Ebook Edition © OCTOBER 2014 ISBN: 9780007596614

Version: 2014-10-13

Contents

Cover

Title Page

Copyright

Introduction

Extreme Abilities

Extreme Movement

Extreme Growth

Extreme Families

Keep Reading

Index

Acknowledgements

About the Publisher

Introduction

Extreme Nature is about some of the most intriguing, supernatural, out of the ordinary and extreme plants and animals on the planet. A fish that can change sex, a frog that gives birth through its mouth and a flower that smells so bad it makes people faint are in the motley collection of weird and wonderful creatures included in the book.

If proof were ever needed that fact really is stranger than fiction, then look no further than the natural world. Did you know, for example, that a bombardier beetle can blast a chemical spray that’s as hot as boiling water? Are you aware that a castor bean produces a toxin 6,000 times more deadly than cyanide? And have you ever wondered about the three-toed sloth, which has just two modes of being: asleep and not quite asleep?

It would have been hard for a science fiction writer to dream up some of the most bizarre creatures and wacky behaviour described in this book. Imagine an animal that squirts up to a quarter of its own blood at its predators – that’s the Texas horned lizard. There is a frog that can withstand being frozen to –270°C (–454°F) and a moth with a 35cm (14in) tongue. A fish that can inflate itself to become a spine-covered sphere three times its original size may sound like a character from The Hitchhiker’s Guide to the Galaxy, but it really does exist, in tropical seas around the world, in the form of the pufferfish.

One of the richest environments for such peculiar and eccentric wildlife is the sea. This is where scientists first discovered the coelacanth, for example – a strange-looking fish that was thought to have gone extinct 65 million years ago, but is now known to be alive and well and living in the western Indian Ocean. The sea is where we first set eyes on a remarkable octopus that lives a life of deception, by disguising itself as anything from a flounder or a jellyfish to a sea snake. And in the cold, dark ocean depths scientists have found shrimp-like creatures thriving 11 km (6.8 miles) below sea level. But the sea is also the most unexplored region of the world and studying its wildlife can be about as difficult and challenging as exploring outer space. Even now, there are probably huge animals lurking beneath the ocean waves as yet unseen by human eyes – and untold numbers of smaller ones. But with the help of space-age research techniques and equipment, such as deep-sea submersibles and remote-access vehicles, we are just beginning to understand the true extent of alien-like life on our own planet.

There are more outlandish creatures to discover on land, too, though many of them are likely to be the natural world’s tiddlers and relatively hard to find. But the fact that we’ve already unearthed plants that eat animals, insects capable of walking on water and frogs with baggy skin just makes scientists determined to search for new species of plants and animals and ever-more extravagant forms of behaviour. It’s hard not to wonder what secrets have yet to be unravelled in the treetops, deep underground, in hidden corners of remote tropical rainforests, or under the glare of a microscope.

• What you need to do
Repeat word for word the part of the extreme nature excerpt that runs from "Acknowledgements" down to "not quite asleep?". The material that comes next isn't needed.

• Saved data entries
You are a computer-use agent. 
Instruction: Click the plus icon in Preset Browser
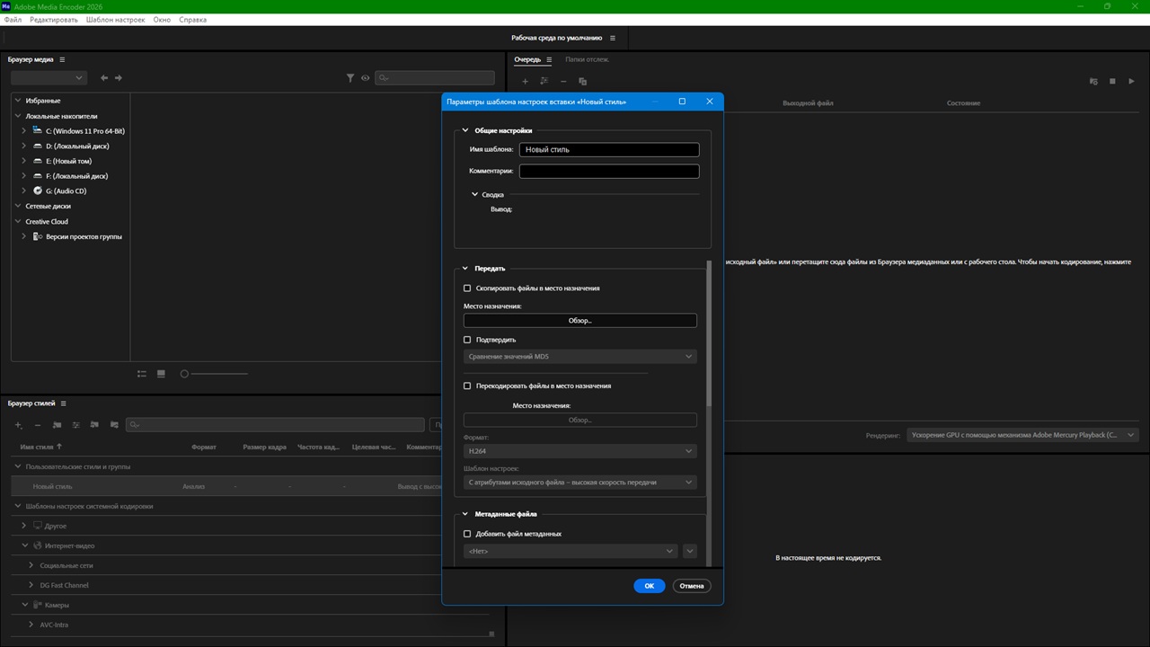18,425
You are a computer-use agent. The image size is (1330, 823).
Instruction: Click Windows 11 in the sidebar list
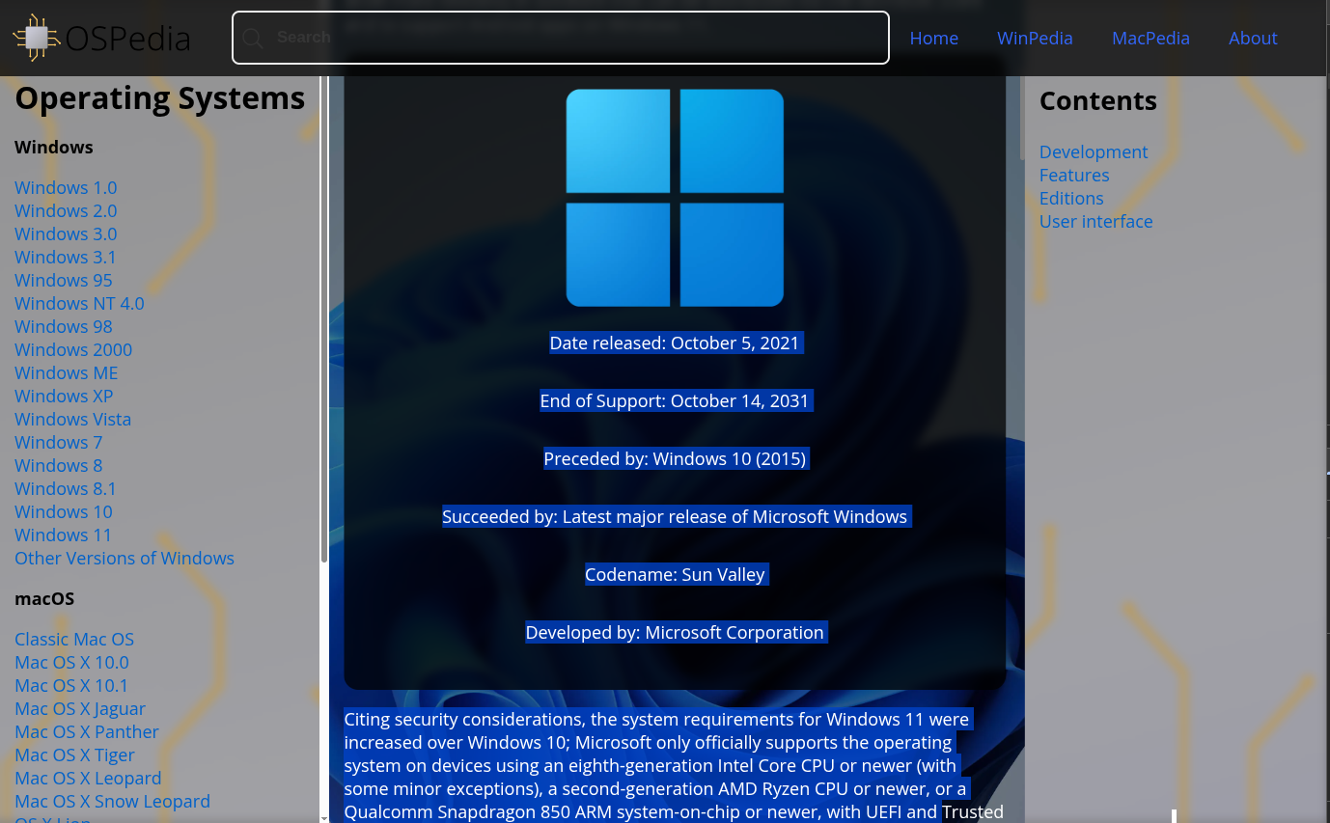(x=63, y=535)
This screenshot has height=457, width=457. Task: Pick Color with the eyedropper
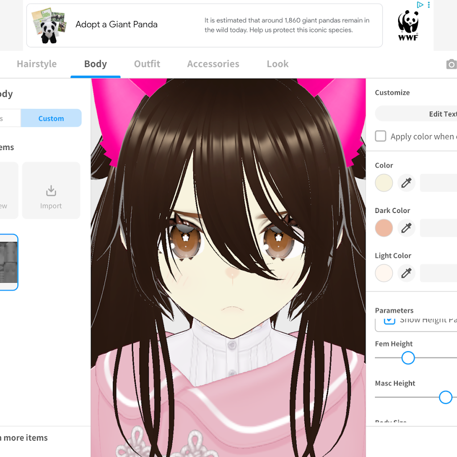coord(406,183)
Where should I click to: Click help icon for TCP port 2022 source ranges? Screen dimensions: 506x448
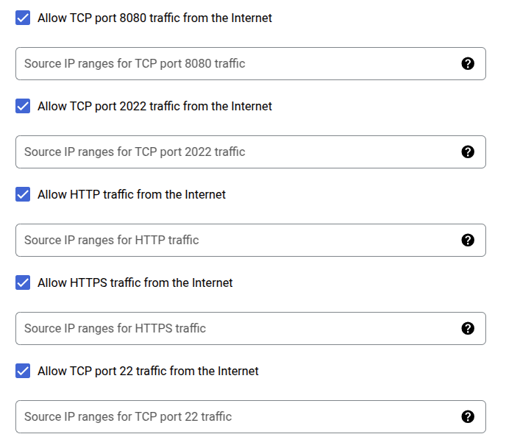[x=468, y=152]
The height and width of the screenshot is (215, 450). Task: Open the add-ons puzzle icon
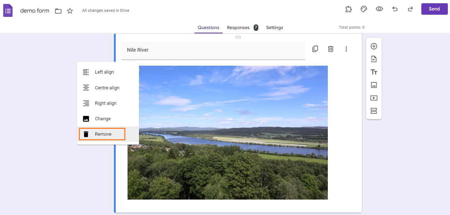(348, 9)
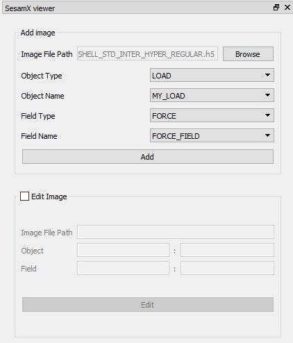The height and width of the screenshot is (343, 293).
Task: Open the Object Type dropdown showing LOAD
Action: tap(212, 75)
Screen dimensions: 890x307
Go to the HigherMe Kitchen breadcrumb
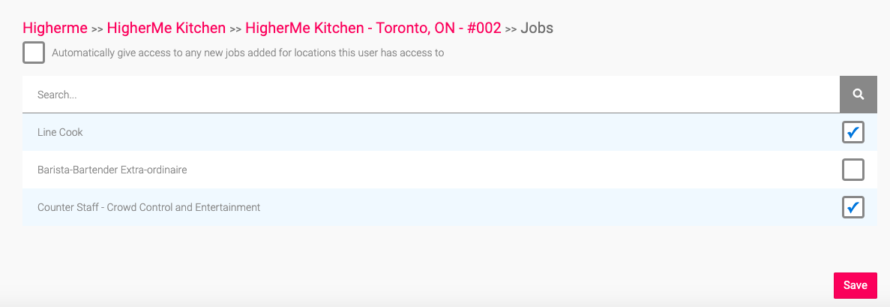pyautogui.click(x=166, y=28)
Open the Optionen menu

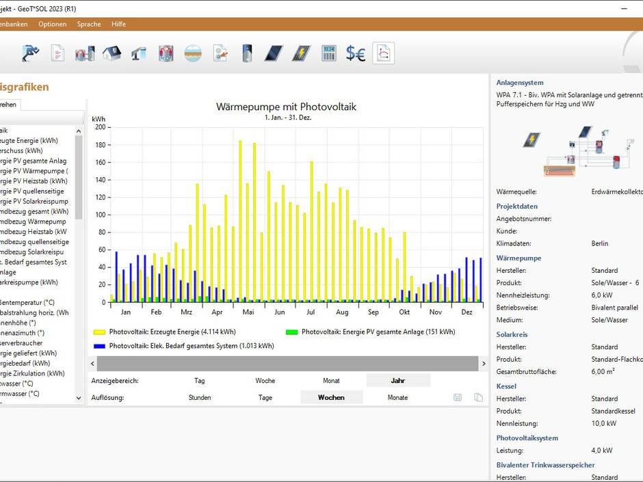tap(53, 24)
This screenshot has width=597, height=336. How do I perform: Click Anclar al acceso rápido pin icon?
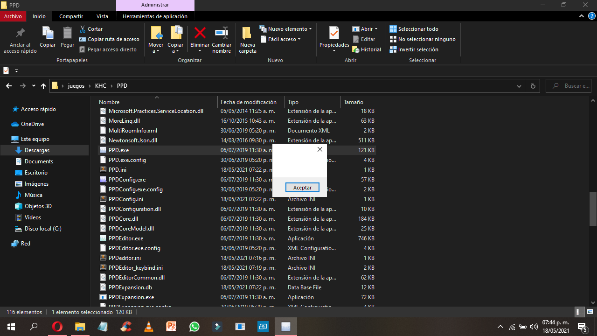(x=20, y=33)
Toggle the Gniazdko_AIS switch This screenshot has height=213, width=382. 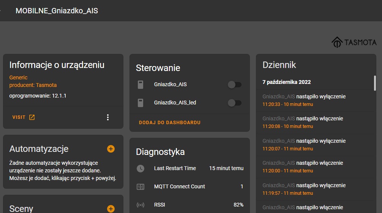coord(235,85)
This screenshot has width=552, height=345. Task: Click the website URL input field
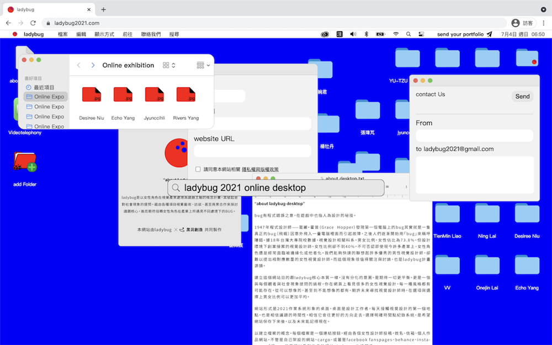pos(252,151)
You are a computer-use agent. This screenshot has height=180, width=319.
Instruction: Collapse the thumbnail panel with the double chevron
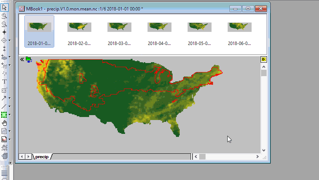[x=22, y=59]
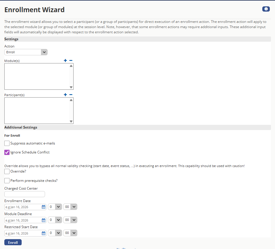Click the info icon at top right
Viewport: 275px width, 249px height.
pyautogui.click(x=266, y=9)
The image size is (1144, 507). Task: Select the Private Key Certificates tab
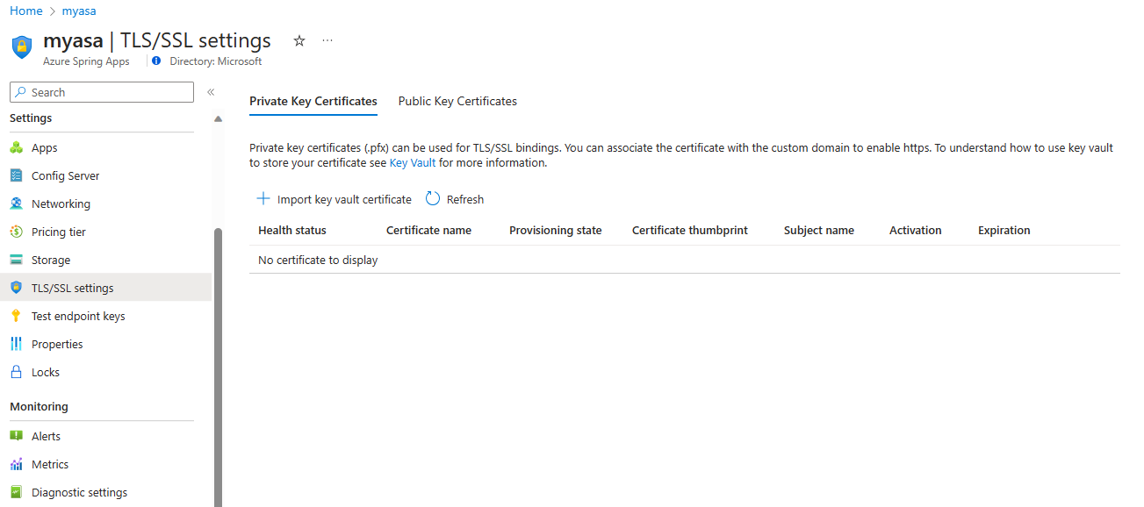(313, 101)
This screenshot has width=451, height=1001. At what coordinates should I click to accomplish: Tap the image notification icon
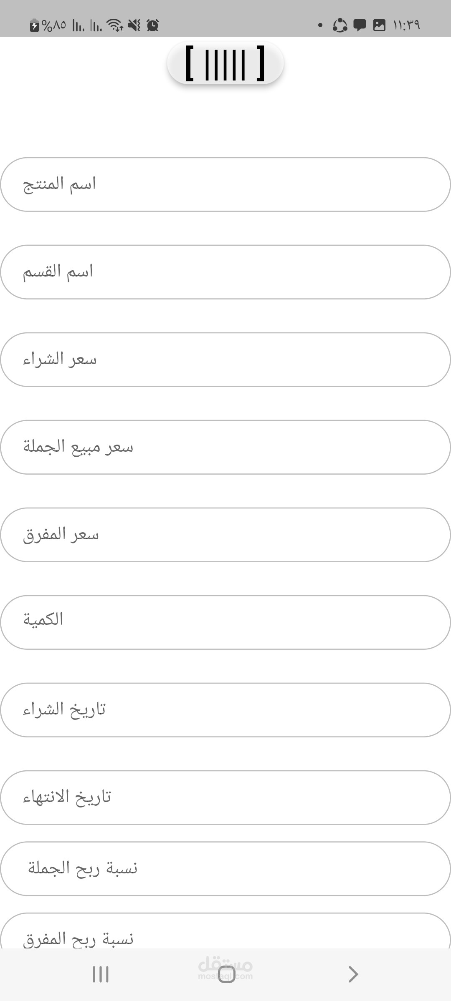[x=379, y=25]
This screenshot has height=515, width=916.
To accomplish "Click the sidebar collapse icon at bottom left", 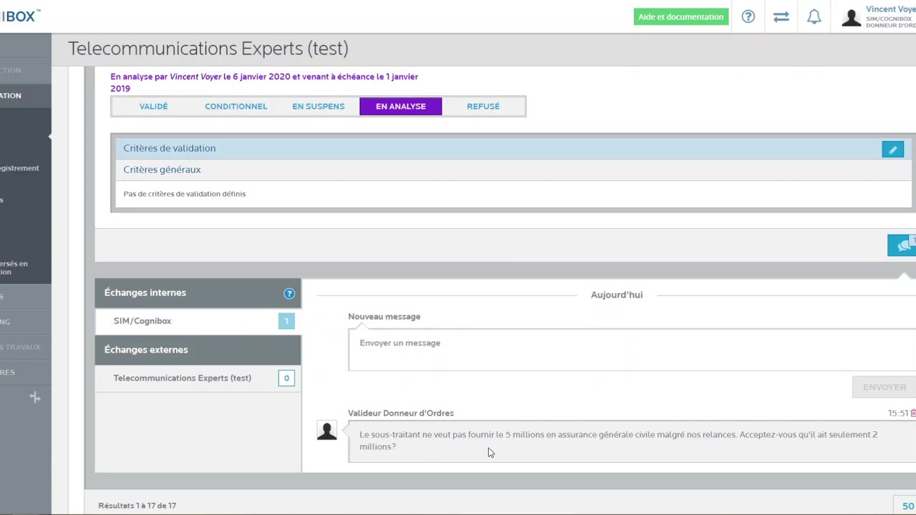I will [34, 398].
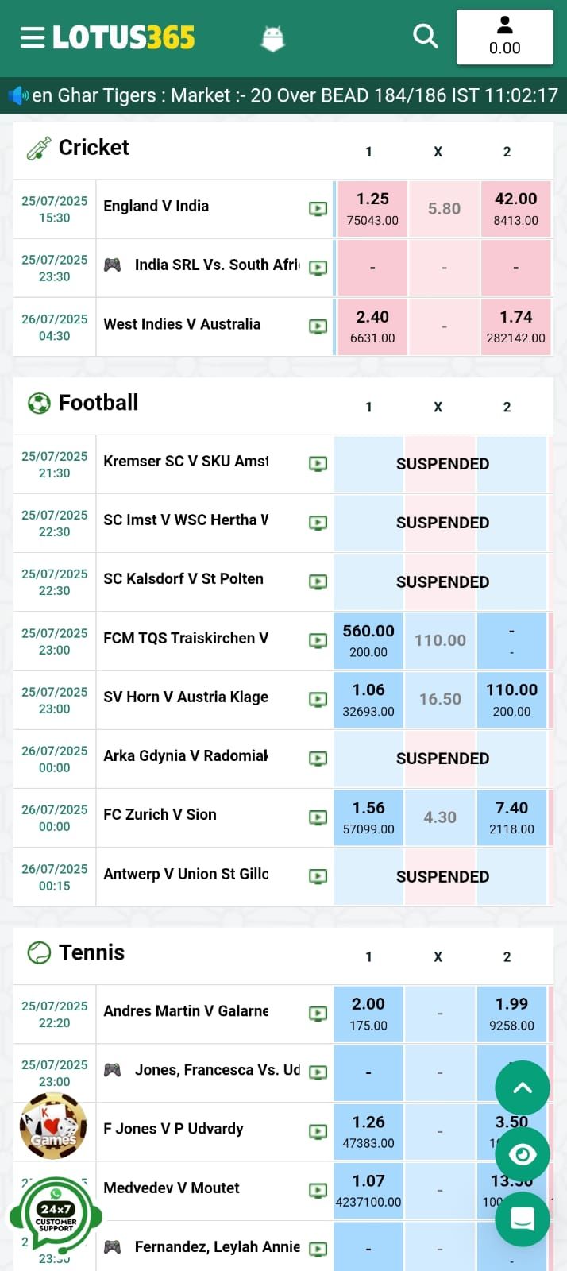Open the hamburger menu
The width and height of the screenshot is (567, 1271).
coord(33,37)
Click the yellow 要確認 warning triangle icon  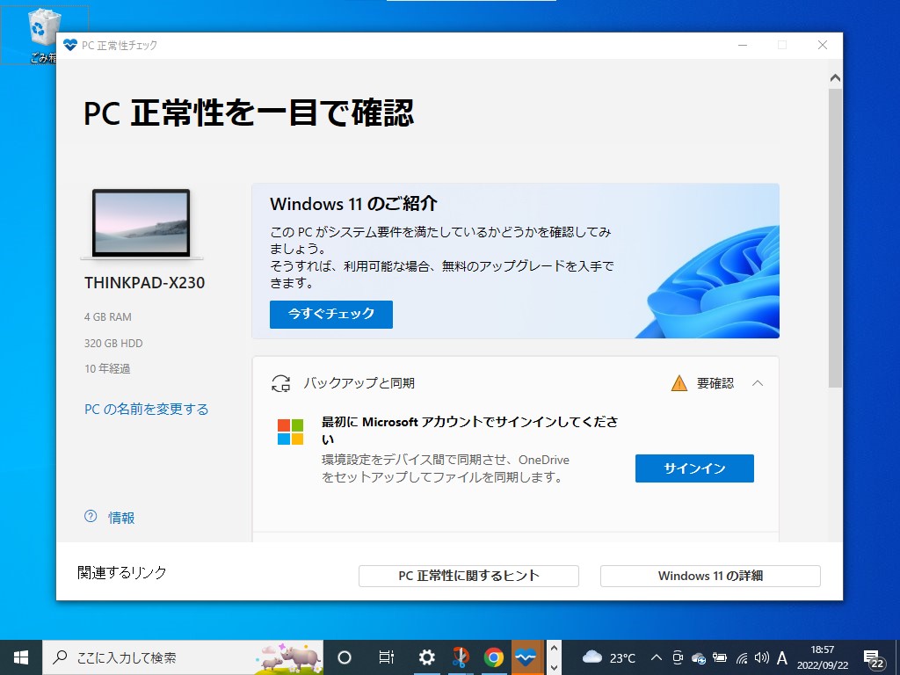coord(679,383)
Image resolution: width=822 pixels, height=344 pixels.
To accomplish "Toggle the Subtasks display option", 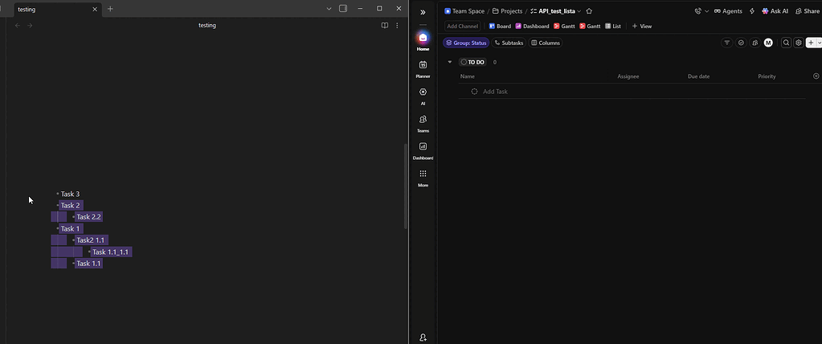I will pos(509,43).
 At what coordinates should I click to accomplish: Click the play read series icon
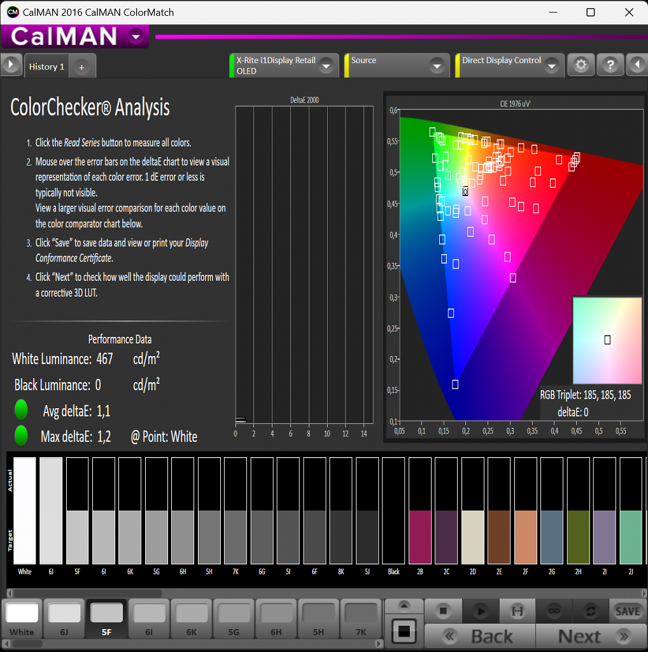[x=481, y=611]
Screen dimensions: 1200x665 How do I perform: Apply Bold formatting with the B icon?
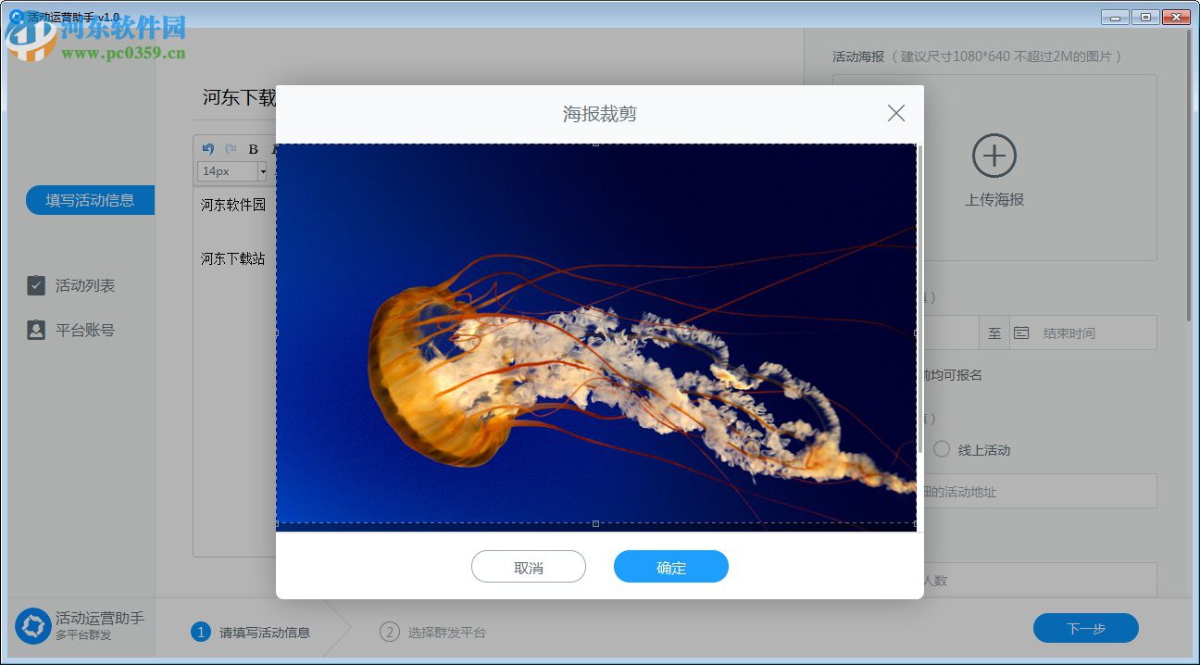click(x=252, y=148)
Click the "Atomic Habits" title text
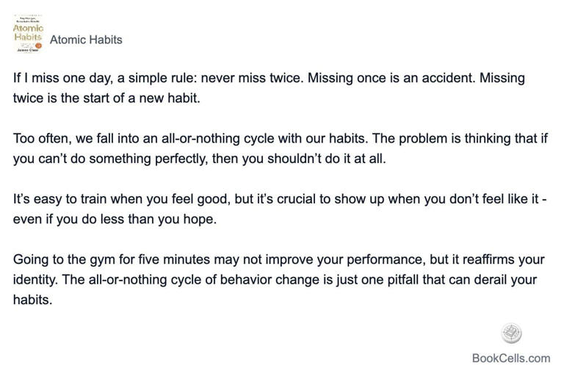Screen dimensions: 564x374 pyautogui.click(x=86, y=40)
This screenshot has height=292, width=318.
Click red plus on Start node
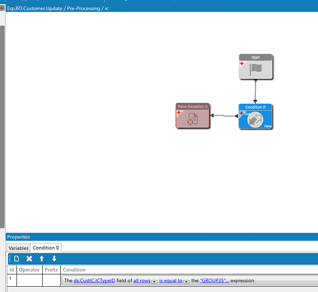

• Output for this task
Acknowledgements

About the Publisher

Introduction

Extreme Nature is about some of the most intriguing, supernatural, out of the ordinary and extreme plants and animals on the planet. A fish that can change sex, a frog that gives birth through its mouth and a flower that smells so bad it makes people faint are in the motley collection of weird and wonderful creatures included in the book.

If proof were ever needed that fact really is stranger than fiction, then look no further than the natural world. Did you know, for example, that a bombardier beetle can blast a chemical spray that’s as hot as boiling water? Are you aware that a castor bean produces a toxin 6,000 times more deadly than cyanide? And have you ever wondered about the three-toed sloth, which has just two modes of being: asleep and not quite asleep?